Although Pomeau gave intuitive arguments to support this conjecture, it is important to be able to show in more detail how the mapping between Navier-Stokes turbulence and directed percolation might arise. I considered the transition to turbulence in Burgers’ Equation. Burgers’ equation is a simplified form of Navier-Stokes equation, with the pressure term dropped. The pressure term is important for creation of vorticity in turbulence. However, we’ve found evidence that under the directed percolation transition scaling the pressure is an irrelevant variable. The Burgers’ equation has a mapping to the directed polymers model, and there is a directed percolation transition in the directed polymers model.
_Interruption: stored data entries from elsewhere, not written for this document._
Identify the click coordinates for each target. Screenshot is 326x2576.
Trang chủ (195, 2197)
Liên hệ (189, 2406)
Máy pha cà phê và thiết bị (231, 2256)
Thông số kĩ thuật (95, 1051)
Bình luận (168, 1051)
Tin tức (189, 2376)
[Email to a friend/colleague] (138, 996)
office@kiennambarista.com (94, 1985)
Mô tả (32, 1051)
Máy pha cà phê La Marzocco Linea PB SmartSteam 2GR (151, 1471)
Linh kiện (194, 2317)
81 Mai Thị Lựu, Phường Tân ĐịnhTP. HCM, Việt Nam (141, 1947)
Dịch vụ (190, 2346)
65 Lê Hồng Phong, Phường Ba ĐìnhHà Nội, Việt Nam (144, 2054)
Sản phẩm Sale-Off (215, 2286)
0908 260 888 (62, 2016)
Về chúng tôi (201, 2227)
Taken together, this quantitative evidence suggests that the transition to turbulence occurs as a statistical phenomenon, a non-equilibrium phase transition in the directed percolation universality class. The details of Navier-Stokes equations governing the flow are not neccessary to explain the observed puff lifetimes and turbulent front growth rates in pipe flow experiments. More generally, the transition to turbulence in any fluid described by Navier-Stokes equation may be in the Directed Percolation universality class.

Selected Publications

  1. M. Sipos, P. Jeraldo, N. Chia, A Qu, A. S. Dhillon, M. E. Konkel, K. E. Nelson, B. A. White and N. Goldenfeld. Robust computational analysis of rRNA hypervariable tag datasets. PLoS ONE 5, Issue 12, e15220 (2010).
  2. P. Jeraldo* , M. Sipos* , N. Chia, J.M. Brulc, A.S. Dhillon, M.E. Konkel, C.L. Larson, K.E. Nelson, A. Qu, L.B. Schook, F. Yang, N. Goldenfeld, and B.A. White, Quantifying the Role of Neutral and Niche Processes in Evolution, Proc Natl Acad Sci USA 109 (25) 2012.
  3. M. Sipos and N. Goldenfeld. Directed percolation describes lifetime and growth of turbulent puffs and slugs. Phys. Rev. E Issue 84, 035304(R) (2011).